The COBE-SST2 includes in situ ship and buoy observations only. The same bucket model of Folland and Parker (1995) is used to calculate the biases of ship observations before 1941. After 1941, the mean biases for insulated buckets, uninsulated buckets, and engine room intake are first calculated. The ship biases are then derived by weighting the mean biases of insulated buckets, uninsulated buckets, and engine room intake. The weighting is determined by assuming that the anomaly of the unknown type of observations is equivalent to the anomaly of other known types of observations within a 5° × 5° grid box (Hirahara et al. 2014). The in situ observations are finally reconstructed using EOF modes on a monthly global 1° × 1° grid from 1850 to 2016. The COBE-SST2 is box-averaged to 2° × 2° grids for this comparison study.
b. pSSTW from the World Ocean Database
The SST data from profile measurements by RT/CTD, MBT, and XBT at a depth of 0–5 m over 1920–2016 are from the World Ocean Database (WOD) (Boyer et al. 2016), and the data are labeled as pSSTW hereinafter. Near-surface transients in XBT profiles are accounted for in three ways: reporting, quality, and bias correction. Often the top 2.7 m of an XBT trace are not reported, or reported as missing values in order to avoid the noise of near-surface transients. XBT data are assigned quality flags from data originators. There are two major categories of bias corrections: 1) for depth and 2) for temperature measurements. The details of the bias corrections are described in section 3a.
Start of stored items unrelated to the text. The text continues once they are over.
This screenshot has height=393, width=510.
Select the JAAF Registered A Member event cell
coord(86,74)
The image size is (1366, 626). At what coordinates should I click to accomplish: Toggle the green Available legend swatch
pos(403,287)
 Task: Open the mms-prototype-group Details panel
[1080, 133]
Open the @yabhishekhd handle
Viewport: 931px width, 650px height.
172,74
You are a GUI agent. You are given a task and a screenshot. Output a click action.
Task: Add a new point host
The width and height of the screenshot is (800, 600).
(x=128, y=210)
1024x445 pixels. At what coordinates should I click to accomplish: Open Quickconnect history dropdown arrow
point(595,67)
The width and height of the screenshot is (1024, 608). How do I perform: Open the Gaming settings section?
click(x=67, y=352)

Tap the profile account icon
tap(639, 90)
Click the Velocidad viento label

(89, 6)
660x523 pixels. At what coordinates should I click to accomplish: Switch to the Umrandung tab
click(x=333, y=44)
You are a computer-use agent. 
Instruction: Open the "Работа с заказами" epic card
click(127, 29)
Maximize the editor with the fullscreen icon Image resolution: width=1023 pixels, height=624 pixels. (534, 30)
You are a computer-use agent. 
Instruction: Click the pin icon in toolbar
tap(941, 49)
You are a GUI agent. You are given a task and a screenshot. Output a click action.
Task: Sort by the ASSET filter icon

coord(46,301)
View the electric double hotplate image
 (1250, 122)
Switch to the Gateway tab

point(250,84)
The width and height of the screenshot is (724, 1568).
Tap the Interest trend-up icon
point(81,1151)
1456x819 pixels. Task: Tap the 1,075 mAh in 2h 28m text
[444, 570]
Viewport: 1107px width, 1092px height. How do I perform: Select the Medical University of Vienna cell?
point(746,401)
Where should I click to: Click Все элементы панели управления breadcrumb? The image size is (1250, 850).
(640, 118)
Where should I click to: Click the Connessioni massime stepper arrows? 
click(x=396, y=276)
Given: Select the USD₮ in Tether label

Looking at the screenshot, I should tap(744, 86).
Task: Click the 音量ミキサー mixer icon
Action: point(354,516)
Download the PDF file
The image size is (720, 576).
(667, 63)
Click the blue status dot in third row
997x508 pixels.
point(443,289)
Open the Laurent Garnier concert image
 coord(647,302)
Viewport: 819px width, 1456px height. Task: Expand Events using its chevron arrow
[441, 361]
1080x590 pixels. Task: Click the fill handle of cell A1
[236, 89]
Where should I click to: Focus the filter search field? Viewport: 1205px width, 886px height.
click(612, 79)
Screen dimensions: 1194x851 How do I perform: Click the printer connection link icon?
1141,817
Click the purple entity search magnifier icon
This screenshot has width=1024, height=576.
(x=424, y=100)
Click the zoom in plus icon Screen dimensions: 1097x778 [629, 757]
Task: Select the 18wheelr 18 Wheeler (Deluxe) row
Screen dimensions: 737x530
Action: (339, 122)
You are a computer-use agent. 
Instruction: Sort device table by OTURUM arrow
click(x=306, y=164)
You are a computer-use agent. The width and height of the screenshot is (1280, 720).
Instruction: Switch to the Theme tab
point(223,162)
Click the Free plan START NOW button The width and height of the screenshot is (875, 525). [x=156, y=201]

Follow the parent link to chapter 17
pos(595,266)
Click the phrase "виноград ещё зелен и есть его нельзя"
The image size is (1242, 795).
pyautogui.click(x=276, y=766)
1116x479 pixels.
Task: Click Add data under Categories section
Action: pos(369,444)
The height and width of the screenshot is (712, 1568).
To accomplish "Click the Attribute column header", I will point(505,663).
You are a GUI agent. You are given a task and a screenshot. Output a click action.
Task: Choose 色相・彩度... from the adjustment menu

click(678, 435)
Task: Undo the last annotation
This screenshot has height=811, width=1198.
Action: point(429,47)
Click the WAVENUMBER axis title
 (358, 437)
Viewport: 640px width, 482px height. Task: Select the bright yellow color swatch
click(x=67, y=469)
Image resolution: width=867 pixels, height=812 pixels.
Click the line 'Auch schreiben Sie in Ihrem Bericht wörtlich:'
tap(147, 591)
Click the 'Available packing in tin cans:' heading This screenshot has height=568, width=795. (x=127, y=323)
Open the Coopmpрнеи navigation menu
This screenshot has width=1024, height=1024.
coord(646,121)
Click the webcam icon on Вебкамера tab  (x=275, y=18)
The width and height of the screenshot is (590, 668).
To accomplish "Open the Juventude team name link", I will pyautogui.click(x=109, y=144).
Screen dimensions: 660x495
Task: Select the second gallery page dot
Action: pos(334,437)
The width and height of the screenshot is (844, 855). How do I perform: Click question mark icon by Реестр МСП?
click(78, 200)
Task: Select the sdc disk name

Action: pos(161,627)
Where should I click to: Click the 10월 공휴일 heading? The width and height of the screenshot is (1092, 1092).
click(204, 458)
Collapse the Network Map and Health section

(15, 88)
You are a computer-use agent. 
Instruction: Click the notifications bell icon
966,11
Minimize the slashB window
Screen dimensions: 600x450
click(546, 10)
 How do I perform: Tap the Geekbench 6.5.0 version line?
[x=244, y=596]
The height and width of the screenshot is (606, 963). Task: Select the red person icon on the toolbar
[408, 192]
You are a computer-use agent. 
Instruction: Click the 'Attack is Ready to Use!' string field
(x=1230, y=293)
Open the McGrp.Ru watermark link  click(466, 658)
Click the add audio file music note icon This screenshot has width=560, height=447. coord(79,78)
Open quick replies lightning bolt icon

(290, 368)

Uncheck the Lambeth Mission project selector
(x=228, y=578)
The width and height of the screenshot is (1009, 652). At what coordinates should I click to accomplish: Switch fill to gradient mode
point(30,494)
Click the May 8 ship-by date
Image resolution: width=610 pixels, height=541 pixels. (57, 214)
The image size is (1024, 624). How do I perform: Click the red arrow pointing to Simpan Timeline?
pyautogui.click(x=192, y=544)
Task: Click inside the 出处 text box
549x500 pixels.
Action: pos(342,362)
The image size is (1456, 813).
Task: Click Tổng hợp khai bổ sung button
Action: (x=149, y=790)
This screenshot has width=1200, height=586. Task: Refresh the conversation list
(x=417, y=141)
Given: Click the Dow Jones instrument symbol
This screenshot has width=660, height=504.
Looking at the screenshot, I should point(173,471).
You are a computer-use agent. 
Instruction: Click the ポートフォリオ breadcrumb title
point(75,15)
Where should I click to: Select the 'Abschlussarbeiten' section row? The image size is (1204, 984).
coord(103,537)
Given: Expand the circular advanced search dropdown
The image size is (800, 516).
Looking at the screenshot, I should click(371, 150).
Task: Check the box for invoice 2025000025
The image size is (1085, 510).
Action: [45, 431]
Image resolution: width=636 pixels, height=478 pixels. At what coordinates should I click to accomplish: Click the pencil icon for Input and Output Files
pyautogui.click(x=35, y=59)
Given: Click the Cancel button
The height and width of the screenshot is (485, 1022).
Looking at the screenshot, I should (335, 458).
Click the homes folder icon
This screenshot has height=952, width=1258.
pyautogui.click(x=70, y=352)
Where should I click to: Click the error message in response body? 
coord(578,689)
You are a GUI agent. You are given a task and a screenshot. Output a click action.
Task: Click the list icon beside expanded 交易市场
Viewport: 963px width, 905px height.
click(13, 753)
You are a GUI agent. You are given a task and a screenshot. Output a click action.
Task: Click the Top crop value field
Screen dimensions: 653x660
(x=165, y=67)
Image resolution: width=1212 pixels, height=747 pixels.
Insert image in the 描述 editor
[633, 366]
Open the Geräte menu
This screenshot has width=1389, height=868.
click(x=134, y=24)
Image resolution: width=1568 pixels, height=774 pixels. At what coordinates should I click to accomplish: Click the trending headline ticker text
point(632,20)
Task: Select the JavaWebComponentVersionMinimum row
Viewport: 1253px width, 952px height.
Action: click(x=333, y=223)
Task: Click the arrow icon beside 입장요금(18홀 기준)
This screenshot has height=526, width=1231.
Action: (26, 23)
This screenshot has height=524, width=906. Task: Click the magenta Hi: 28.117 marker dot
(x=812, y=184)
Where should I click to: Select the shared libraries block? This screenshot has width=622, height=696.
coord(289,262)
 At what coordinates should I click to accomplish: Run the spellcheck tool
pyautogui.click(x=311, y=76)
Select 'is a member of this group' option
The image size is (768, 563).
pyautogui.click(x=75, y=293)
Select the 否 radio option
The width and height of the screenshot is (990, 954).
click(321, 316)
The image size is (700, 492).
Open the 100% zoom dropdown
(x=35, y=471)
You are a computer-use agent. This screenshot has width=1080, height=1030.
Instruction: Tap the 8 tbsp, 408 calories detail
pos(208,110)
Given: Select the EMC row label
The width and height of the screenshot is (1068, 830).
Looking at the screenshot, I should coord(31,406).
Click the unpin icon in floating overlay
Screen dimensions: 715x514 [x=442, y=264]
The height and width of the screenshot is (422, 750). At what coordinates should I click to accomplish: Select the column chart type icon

A pair of pSSTW are downloaded: one without bias correction and the other with bias correction. The pSSTW data undergo a quality-control procedure used in ERSST.v5 that filters out outliers departing four standard deviations or more from the ERSST.v5 analysis (Huang et al. 2017). The quality-controlled SST data are bin-averaged to 2° × 2° grid boxes at monthly time scale from 1920 to 2016, and globally integrated numbers and area coverages of observations are calculated. The area coverage is a ratio of the total gridbox area containing observations over the total ocean area. Calculations show that numbers of observations are solely from RT/CTD over 1920–40, dominantly from MBT and RT/CTD over 1940–70, and mostly from XBT and RT/CTD over 1970–2010 (Fig. 2a). Coverages (as high as 25%) are solely from RT/CTD over 1920–40, mostly from MBT and RT/CTD over 1940–70, and dominantly from XBT over 1970–2010 (Fig. 2b).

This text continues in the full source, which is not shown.